Comparing coefficients of x^{2}, xand constant terms on both sides of the equation we get:

\mathrm{a}=\mathrm{p}, \mathrm{b}=-p(\alpha+\beta) \text { and } \mathrm{c}=p \alpha \beta

\therefore(\alpha+\beta)=-\frac{b}{p}=-\frac{b}{a}=-\frac{(\text { coefficient of } x)}{\text { coefficient of } x^{2}}

And, \alpha \times \beta=\frac{c}{p}=\frac{c}{a}=\frac{\text { constant term }}{\text { coefficient of } x^{2}}

Hence we can say that for the polynomial:

f(x)=a x^{2}+b x+c, \text { where } a \neq 0, \alpha and \betaare the roots of the quadratic polynomial then:

1. The sum of the roots, \boldsymbol{\alpha}+\boldsymbol{\beta}=-\frac{b}{a}=-\frac{(\text { coefficient of } x)}{\text { coefficient of } x^{2}}

2. The product of the roots, \boldsymbol{\alpha} \times \boldsymbol{\beta}=\frac{c}{a}=\frac{\text { constant term }}{\text { coefficient of } x^{2}}

EXAMPLES 

Example 1: A quadratic polynomial f(x)=x^{2}-9 x+20 is given. Calculate the sum and product of the roots using the coefficients, and then verify your answer by finding the roots of the quadratic polynomial by factorization.

Solution: 

Given polynomial is f(x)=x^{2}-9 x+20.

Let the roots of the polynomial f(x) be \alpha and \beta

Then we have sum of roots, \alpha+\beta=-\frac{(\text { coefficient of } x)}{\text { coefficient of } x^{2}}=-\frac{(-9)}{1}=9.

And product of roots \alpha \times \beta=\frac{\text { constant term }}{\text { coefficient of } x^{2}}=\frac{20}{1}=20.

f(x)=x^{2}-9 x+20

         =x^{2}-5 x-4 x+20

         =x(x-5)-4(x-5)

         = (x - 5)(x - 4)

⇒ f(x)=0 at x=5, 4.

Hence the roots of f(x) are 5 and 4.

Now sum of roots = 5 + 4 = 9, and

product of roots = 5 × 4 = 20, hence verified.
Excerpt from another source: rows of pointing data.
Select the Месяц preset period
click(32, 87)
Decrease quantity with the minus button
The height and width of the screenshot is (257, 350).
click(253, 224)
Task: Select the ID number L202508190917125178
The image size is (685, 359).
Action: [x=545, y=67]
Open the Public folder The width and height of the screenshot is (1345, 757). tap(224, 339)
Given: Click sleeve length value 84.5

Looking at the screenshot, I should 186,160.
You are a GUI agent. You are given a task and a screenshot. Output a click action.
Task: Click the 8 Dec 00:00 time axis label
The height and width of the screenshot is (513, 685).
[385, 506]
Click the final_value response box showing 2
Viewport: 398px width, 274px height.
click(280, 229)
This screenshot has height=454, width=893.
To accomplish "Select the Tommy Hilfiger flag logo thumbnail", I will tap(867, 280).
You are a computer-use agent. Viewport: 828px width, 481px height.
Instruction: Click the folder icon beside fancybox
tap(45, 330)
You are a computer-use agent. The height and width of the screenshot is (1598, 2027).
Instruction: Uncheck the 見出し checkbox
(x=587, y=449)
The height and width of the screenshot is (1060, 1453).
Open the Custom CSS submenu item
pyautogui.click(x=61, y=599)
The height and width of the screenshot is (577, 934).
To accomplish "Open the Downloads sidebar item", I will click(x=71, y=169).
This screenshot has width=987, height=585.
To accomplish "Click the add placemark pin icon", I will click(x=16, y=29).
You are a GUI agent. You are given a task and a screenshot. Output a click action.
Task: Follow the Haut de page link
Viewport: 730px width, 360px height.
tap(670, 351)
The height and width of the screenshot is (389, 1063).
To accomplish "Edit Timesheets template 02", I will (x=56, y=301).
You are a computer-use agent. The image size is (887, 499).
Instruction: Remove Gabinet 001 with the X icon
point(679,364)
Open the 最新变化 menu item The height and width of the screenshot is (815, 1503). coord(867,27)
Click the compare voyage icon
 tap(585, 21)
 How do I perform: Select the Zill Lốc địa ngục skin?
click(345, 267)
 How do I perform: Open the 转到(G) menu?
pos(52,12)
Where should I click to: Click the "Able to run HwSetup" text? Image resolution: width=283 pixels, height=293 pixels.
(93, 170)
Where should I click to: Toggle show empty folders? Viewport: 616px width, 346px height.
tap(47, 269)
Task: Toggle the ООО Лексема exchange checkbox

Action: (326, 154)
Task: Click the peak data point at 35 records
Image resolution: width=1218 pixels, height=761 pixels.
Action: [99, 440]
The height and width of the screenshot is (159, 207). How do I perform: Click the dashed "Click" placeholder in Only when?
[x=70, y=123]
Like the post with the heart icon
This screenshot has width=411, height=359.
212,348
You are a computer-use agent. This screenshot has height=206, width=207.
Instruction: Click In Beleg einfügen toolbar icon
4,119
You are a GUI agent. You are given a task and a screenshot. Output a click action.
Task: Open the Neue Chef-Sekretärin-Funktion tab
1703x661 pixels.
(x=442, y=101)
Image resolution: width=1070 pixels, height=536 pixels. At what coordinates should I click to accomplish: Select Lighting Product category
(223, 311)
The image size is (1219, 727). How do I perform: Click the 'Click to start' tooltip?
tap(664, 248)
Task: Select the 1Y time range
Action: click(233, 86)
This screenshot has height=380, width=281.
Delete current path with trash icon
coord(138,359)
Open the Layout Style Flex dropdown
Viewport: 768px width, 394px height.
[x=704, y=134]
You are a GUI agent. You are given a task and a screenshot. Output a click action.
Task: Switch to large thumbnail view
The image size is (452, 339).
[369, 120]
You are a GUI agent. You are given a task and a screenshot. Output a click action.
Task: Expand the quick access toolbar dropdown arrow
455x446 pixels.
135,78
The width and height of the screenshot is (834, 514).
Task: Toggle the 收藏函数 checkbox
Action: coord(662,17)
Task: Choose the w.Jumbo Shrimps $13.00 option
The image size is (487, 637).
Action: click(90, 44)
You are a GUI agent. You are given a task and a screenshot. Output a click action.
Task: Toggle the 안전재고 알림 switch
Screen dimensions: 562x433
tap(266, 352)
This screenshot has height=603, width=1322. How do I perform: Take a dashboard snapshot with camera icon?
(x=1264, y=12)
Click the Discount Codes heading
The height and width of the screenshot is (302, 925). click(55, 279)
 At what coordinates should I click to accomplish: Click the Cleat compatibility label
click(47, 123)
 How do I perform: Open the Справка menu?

Example 2: The sum and product of the roots of a quadratic polynomial f(x) are 5 and 6 respectively. Also, f(4) = 2. Determine the polynomial f(x).

Solution:

Let the polynomial be f(x)=a x^{2}+b x+c, where a\neq 0.

Let the roots of the polynomial f(x) be \alphaand\beta.

Given that f(4) = 2:

⇒f(4)=a(4^{2})-b(4)+c

\therefore f(4)=16a-4b+c ….(1)

It is also given that the sum of the roots is 5 and the product of roots is 6.

\therefore\left(-\frac{b}{a}\right)=5 \text { and } \frac{c}{a}=6

Hence, b = -5a and c = 6a.

Substituting values of b and c in (1)

   16a + 4(-5a) + 6a = 2

⇒ 16a – 20a + 6a = 2

⇒ 2a = 2

∴ a = 1

⇒ b = -5a = -5 and c = 6a = 6

Hence, the quadratic polynomial is f(x)=x^{2}-5 x+6.